= WORK INSTRUCTIONS =
Leave out the images and transcribe the entries below word for word.

BEGIN

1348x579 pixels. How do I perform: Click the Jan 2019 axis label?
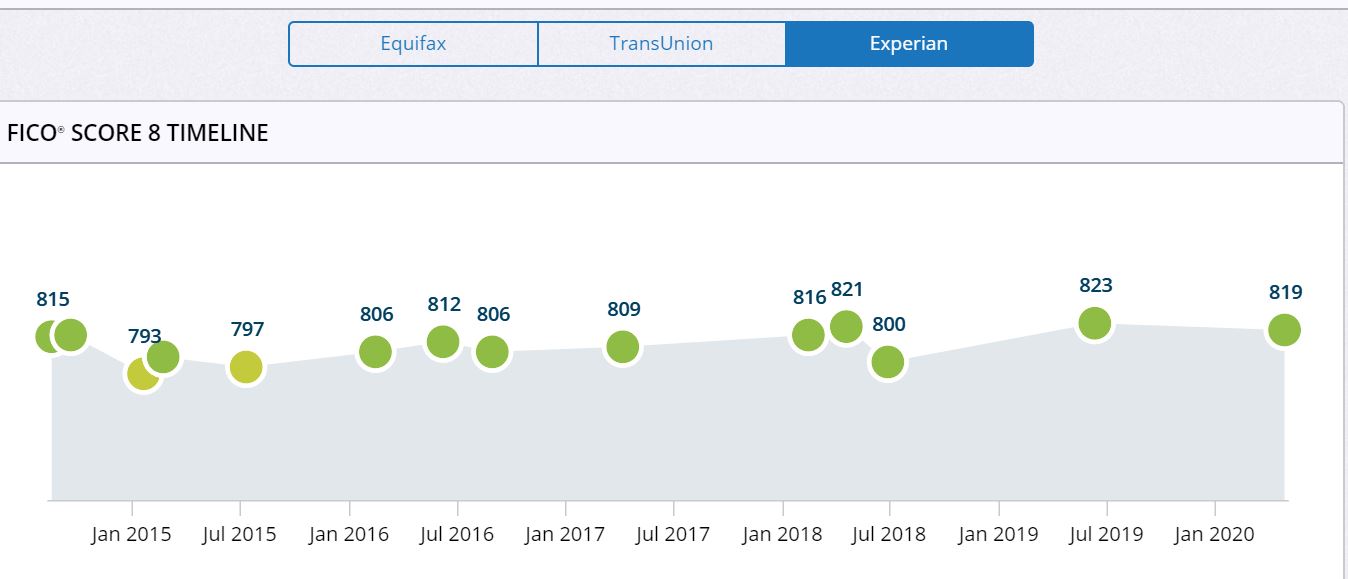click(998, 534)
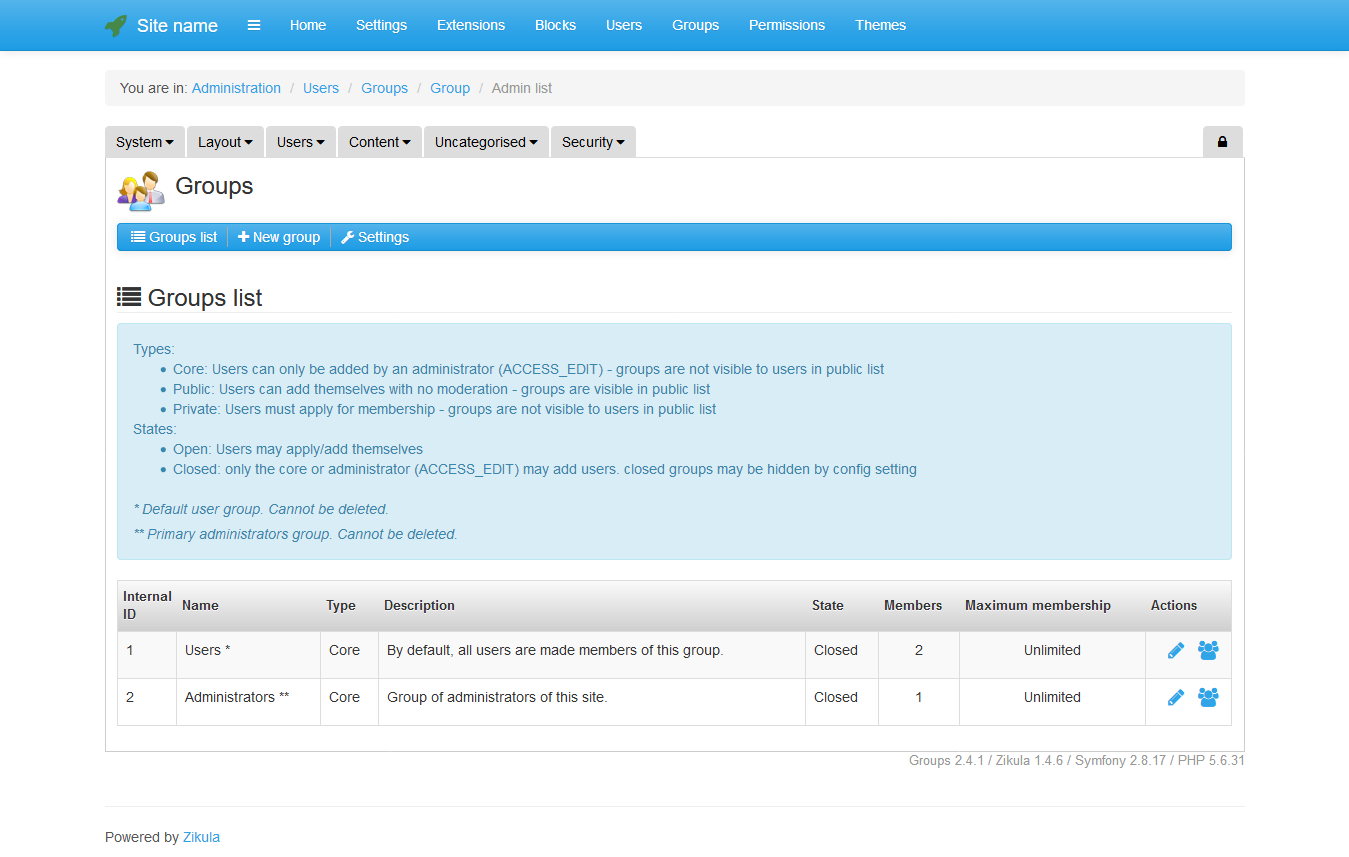Click the New group button
1349x857 pixels.
[x=279, y=237]
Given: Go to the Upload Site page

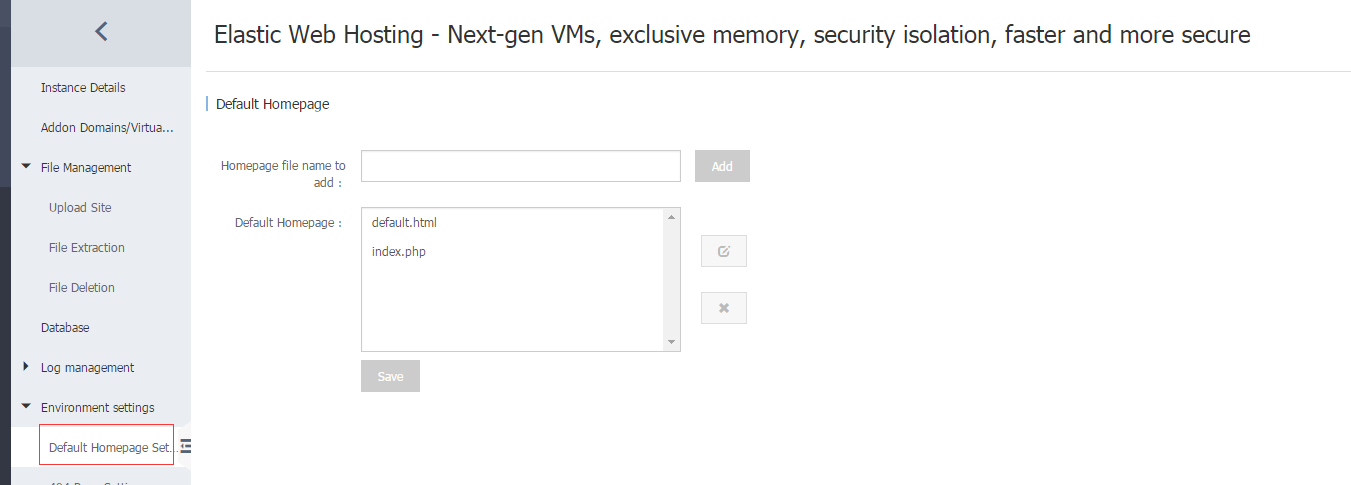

END

= ANSWER SECTION =
1348x579 pixels. How do I perform: Click the Jan 2019 axis label?
click(998, 534)
Click the New group button
1349x857 pixels.
[x=279, y=237]
Given: Go to the Upload Site page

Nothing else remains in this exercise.